On Mon, 20 Jan 2025 00:33:26 +0900
Takashi Yano wrote:
> On Sun, 19 Jan 2025 09:40:14 +0900
> Takashi Yano wrote:
> > On Sat, 18 Jan 2025 20:41:37 +0900
> > Takashi Yano wrote:
> > > On Fri, 17 Jan 2025 18:52:41 +0900
> > > Takashi Yano wrote:
> > > > On Wed, 8 Jan 2025 18:05:53 -0800 (PST)
> > > > Jeremy Drake wrote:
> > > > > On Thu, 9 Jan 2025, Takashi Yano wrote:
> > > > > 
> > > > > > On Wed, 8 Jan 2025 16:48:41 +0100
> > > > > > Corinna Vinschen wrote:
> > > > > > > Does this patch fix Bruno's bash issue as well?
> > > > > >
> > > > > > I'm not sure because it is not reproducible as he said.

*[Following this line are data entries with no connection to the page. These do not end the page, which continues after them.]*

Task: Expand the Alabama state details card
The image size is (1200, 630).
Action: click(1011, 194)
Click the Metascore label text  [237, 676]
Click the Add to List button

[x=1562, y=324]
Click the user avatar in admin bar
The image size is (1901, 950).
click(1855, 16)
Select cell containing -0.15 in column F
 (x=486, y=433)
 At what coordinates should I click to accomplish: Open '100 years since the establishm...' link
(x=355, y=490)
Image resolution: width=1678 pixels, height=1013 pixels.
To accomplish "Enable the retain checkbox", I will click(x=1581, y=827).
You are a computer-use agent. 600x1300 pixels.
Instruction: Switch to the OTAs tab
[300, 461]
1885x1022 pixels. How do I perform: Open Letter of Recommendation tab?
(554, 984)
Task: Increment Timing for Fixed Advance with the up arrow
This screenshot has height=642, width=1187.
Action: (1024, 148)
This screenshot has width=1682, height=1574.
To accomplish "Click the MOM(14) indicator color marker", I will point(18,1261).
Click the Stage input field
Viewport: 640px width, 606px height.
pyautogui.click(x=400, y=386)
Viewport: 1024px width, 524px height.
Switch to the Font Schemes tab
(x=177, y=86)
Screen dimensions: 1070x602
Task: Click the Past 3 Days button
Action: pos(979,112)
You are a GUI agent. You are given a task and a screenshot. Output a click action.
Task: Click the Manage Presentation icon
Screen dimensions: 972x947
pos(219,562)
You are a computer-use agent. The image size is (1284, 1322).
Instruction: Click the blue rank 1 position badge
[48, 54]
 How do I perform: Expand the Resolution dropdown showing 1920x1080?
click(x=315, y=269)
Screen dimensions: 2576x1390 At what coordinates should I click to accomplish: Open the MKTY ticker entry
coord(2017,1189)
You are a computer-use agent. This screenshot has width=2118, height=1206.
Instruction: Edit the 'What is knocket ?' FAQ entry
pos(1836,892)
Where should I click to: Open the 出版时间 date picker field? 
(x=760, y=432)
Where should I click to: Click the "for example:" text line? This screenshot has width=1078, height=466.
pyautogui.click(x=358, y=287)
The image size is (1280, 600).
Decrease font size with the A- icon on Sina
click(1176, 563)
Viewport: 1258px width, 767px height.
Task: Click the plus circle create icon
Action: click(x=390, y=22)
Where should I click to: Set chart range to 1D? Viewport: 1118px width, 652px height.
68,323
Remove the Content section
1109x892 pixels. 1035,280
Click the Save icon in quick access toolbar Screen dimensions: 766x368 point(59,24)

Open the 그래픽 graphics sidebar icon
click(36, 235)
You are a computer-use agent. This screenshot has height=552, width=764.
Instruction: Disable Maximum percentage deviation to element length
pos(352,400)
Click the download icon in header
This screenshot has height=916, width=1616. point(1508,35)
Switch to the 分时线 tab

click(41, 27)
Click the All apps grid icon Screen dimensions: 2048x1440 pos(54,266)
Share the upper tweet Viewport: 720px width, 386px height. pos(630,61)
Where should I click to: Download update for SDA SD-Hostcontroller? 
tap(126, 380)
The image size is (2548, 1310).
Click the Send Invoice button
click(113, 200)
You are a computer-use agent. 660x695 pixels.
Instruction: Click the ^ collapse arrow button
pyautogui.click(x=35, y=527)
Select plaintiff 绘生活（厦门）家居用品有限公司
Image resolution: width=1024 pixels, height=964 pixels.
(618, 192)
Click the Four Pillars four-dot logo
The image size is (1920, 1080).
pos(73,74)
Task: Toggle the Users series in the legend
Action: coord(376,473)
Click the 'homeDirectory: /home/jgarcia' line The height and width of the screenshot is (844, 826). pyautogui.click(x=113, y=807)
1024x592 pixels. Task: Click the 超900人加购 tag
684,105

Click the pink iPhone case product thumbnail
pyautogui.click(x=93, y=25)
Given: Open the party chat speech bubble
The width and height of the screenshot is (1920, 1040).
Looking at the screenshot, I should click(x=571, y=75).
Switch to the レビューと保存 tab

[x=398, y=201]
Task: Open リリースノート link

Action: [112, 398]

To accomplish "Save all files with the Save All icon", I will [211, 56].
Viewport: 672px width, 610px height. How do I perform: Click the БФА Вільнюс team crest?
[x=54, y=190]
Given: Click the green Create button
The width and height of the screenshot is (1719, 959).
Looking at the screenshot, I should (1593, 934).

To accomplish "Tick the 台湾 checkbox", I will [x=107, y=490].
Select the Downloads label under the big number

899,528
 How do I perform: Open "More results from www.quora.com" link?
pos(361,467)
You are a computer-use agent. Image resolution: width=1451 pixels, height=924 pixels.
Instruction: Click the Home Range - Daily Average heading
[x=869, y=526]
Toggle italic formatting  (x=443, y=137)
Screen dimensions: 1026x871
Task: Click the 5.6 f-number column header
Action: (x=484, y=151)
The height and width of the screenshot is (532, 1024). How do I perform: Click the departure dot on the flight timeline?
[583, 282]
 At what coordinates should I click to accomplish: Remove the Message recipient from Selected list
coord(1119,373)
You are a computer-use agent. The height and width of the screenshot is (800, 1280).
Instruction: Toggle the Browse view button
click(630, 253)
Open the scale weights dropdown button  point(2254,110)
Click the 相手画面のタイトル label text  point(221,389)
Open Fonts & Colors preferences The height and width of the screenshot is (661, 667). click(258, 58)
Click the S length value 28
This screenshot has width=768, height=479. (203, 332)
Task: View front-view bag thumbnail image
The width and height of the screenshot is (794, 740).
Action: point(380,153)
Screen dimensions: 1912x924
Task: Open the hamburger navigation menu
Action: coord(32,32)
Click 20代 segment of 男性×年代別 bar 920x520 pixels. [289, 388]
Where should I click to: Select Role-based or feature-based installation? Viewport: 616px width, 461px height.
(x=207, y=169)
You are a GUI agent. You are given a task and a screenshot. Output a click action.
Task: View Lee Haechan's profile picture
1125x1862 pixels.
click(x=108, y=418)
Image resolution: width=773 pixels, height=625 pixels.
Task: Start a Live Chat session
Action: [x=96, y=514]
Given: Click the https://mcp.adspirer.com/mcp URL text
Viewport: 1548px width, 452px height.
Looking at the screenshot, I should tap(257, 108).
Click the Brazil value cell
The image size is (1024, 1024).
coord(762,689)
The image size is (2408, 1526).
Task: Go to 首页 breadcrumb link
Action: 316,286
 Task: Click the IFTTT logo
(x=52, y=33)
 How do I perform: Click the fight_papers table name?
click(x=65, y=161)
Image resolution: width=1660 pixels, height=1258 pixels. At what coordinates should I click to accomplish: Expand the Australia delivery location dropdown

> > > > > > I also could not reproduce that.
> > > > > >
> > > > > > However, at least this fixes the issue that Jeremy encountered:
> > > > > > https://cygwin.com/pipermail/cygwin/2024-December/256977.html
> > > > > >
> > > > > > But, even with this patch, Jeremy reported another hang issue
> > > > > > that also is not reproducible:
> > > > > > https://cygwin.com/pipermail/cygwin/2024-December/256987.html
> > > > > 
> > > > > Yes, this patch helped the hangs I was seeing on Windows on ARM64.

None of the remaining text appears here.